I've got a question for y'all mechanics on here. I have a 99 Toyota Tacoma with 140,000 miles on it. I went to get my oil changed the other day and the fellow comes in and says all four ball joints are completely gone on my truck. He said he could give me a price to replace them if I'd like and I said sure. He came back and said $850  but since their business was slow and his guys needed something to do he could do it for $610. I told him that I was gonna get a couple more folks to look at it and get their opinion. My question is, shouldn't the truck be riding rough if the ball joints are gone in it? Is it common for them to go out at just 140,000 miles or does it sound like this guy trying to make some extra money off of me because his business is slow?


----------



## siberian1 (Aug 7, 2009)

Is it a 4x4


----------



## 7Mag Hunter (Aug 7, 2009)

Sounds very high to me....Have you noticed tire wear in the
front end ????  Pulling to ethe side ?? Loose steering ????
I have a BIL in Douglasville that has a shop and if you want
me to call him and ask for price, just PM me with truck details
and I will call him.


----------



## Gaswamp (Aug 7, 2009)

That is high for ball joint replacement Jody.  However, anytime you get up to that kind of mileage it is possible they might need replacing.


----------



## Jody Hawk (Aug 7, 2009)

It is a 2 wheel drive truck. My wife's boss told her that if it was the ball joint, it's not likely that all four would go out at once. He said it's odd that all four are bad at once. I just had new tires put on this truck not long ago. I would think if the ball joints were going bad, they would have told me before installing the new tires.


----------



## Gaswamp (Aug 7, 2009)

that would be odd usually front goes first. If you know what to look for they are pretty easy to tell when they are going bad. I have a 1996 and 2000 2wd Toyota Tacoma ext cab. I just replaced my front ball joints on my 2000 at 150,000. Of course my toyotas live a hard life since they are rural mail trucks.-


----------



## Davis31052 (Aug 7, 2009)

What the guy meant, probably, was that the rubber boots that surround the ball joint are either split open or fallen off due to deterioration.  This isn’t uncommon and you should have them replaced.

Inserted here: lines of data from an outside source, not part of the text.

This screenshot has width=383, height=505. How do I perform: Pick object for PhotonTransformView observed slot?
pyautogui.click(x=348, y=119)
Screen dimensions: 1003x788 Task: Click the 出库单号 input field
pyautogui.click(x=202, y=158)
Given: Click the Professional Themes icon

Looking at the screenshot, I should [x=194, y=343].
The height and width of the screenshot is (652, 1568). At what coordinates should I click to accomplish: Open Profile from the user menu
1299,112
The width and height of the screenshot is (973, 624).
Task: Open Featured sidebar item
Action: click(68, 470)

The boots are there to keep the grease in and the dirt out, split or missing boots allows the opposite to happen and the joint gets filled with grit, and the water from the road washes away the grease.

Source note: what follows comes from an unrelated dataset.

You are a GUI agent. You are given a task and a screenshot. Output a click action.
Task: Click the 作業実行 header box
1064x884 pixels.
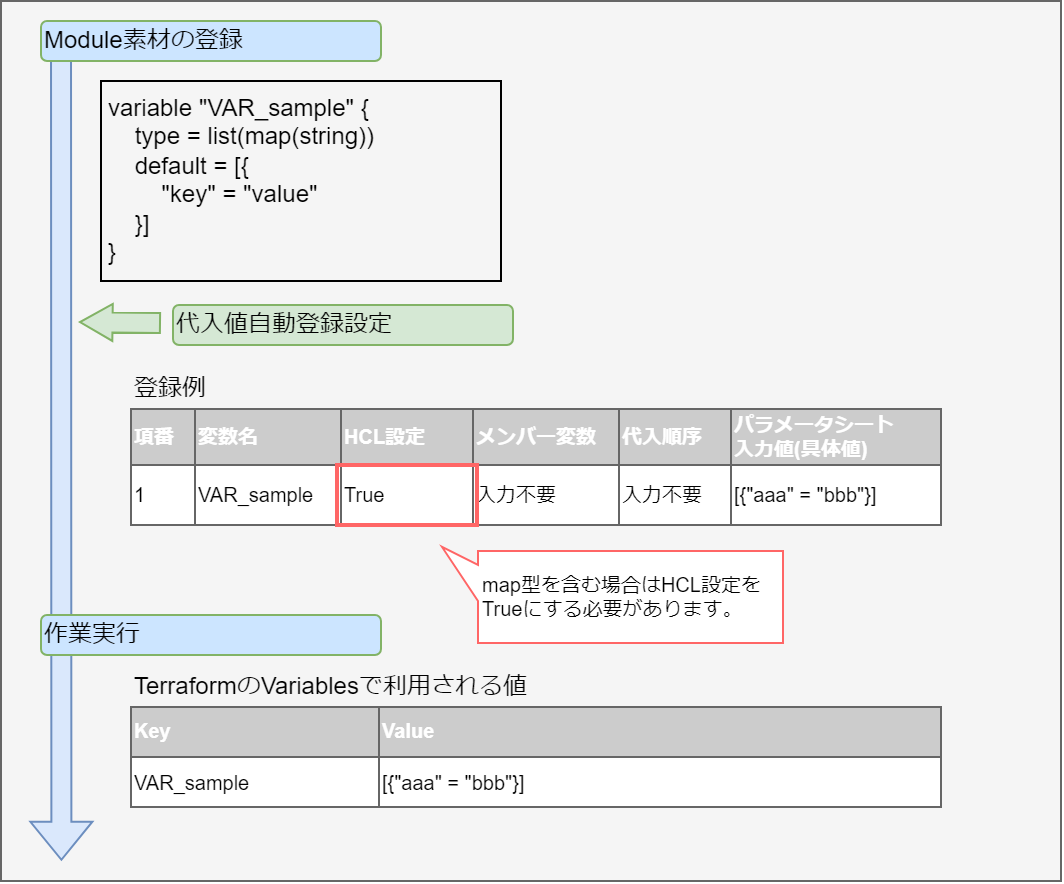pyautogui.click(x=210, y=634)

Worse case scenario is you drift off the side of the road, bump a curb, or make a sharp turn that flexes the front suspension, to the point where the joint pops apart.  Kinda like a dislocated shoulder.  When that happens, you’re stuck where ever it happens.  Go ahead and call a tow truck. 

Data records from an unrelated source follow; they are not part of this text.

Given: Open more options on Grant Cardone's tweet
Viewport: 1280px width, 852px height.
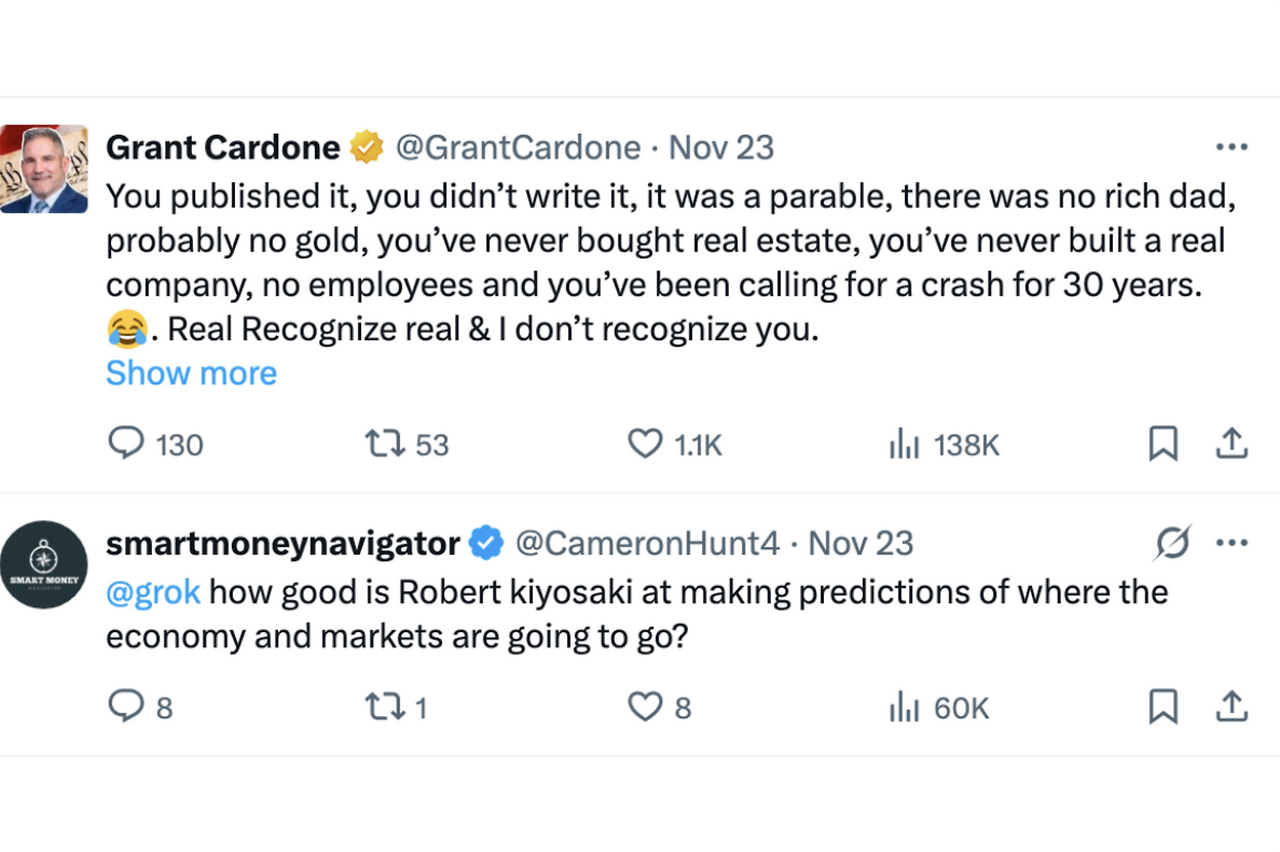Looking at the screenshot, I should [x=1231, y=148].
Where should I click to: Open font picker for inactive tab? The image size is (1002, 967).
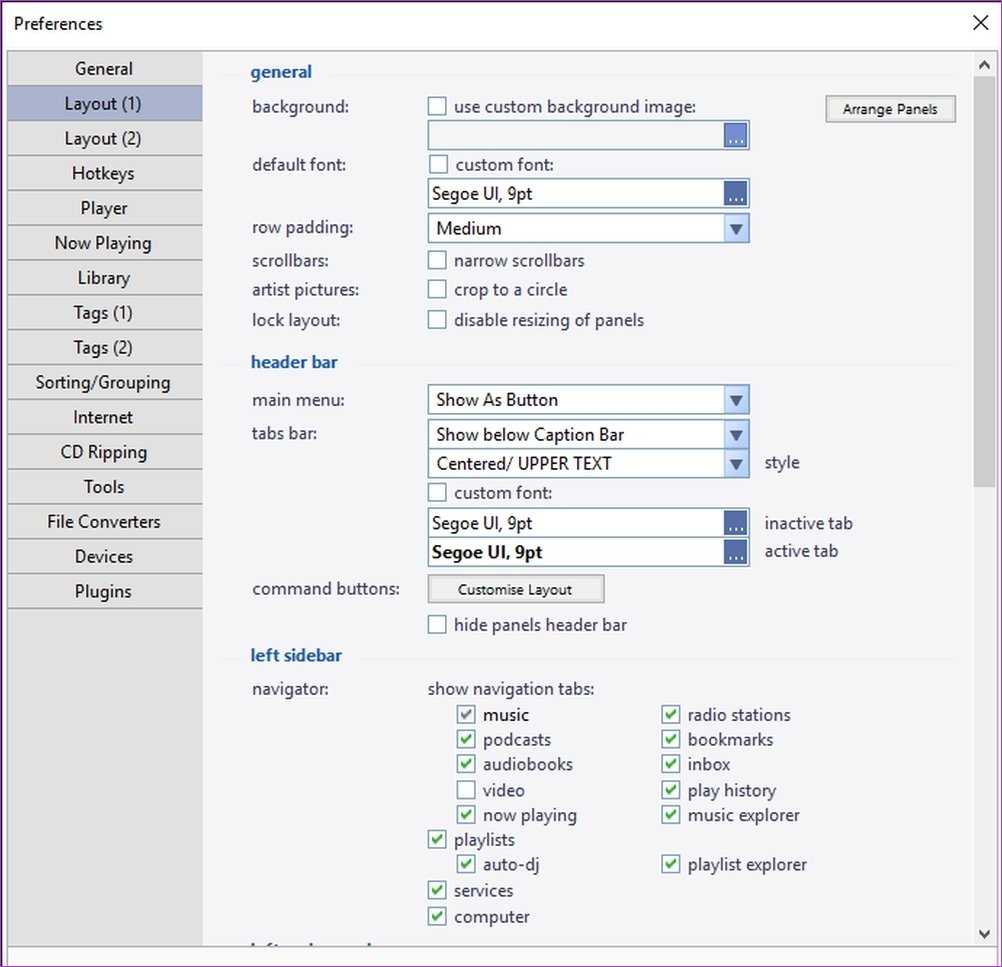tap(736, 523)
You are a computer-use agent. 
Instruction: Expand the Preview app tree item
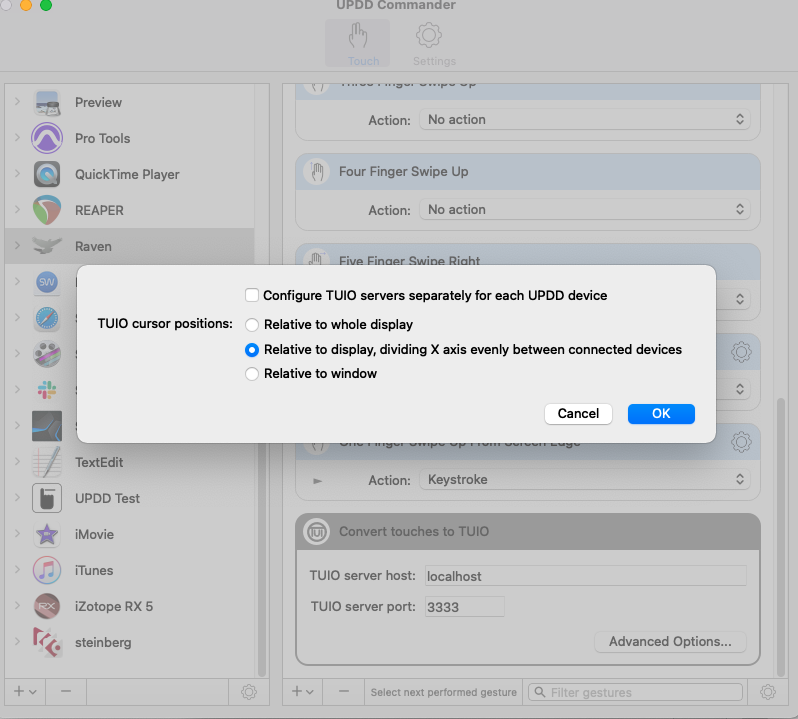17,102
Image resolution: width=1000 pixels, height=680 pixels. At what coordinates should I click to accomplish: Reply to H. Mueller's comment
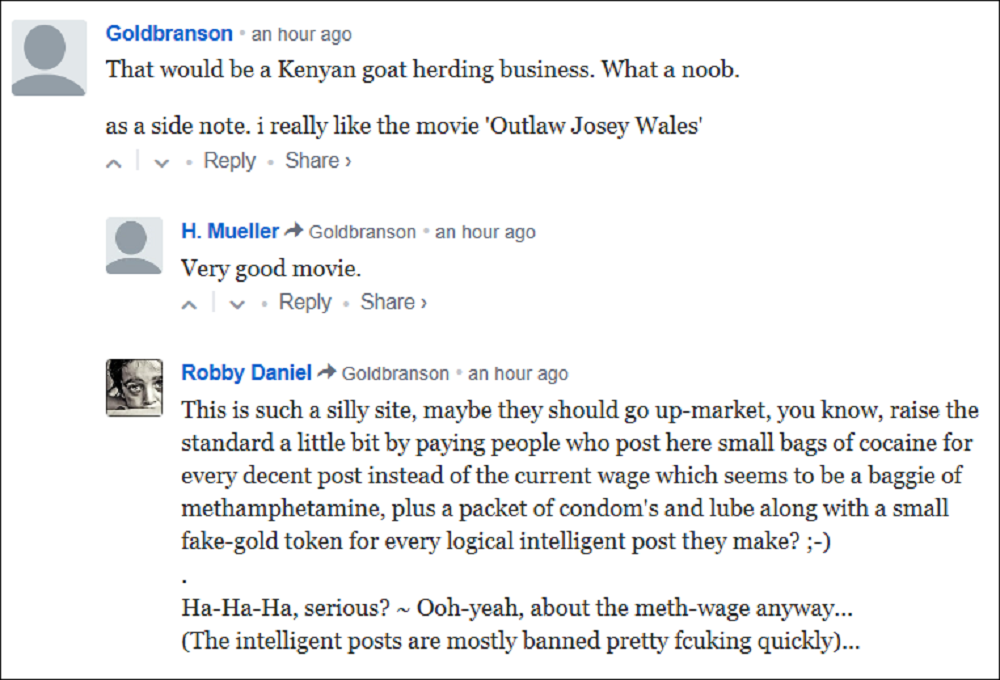click(304, 302)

As far as getting it repaired, do your homework, source the parts at one of the many online sites, then call around and inquire as to the labor rate at various shops. That will give you a rough estimate as to what the real cost should be. 

 I just did uppers and lower on a 2WD Dodge Dakota for a co-worker and charged him $400.00 labor.  He bought his own parts from Advance Auto for about $230.   His original estimate to repair at the tire store was $750.  So I saved him a little.  Good Luck!


----------



## Broncoxlt (Aug 7, 2009)

Just had upper and lower ball joints put on my s10 at 160,000 was $470.00 w/alignment at sears.Shop around firestone quoted me right around $1000.00 with alignment.


----------



## jcofer (Aug 9, 2009)

Jack it up under the lower control arm and check for play.  By doing this, it takes the pressure off the ball joints themselves, and you can easily check for play.


----------



## deerbandit (Aug 21, 2009)

I've got 160,000 miles on my 1999 4x4 and it used to have 35" tires on it for 75,000 miles and my are in good shape. Very odd they would all go out at the same time. It would also ride very bad.


----------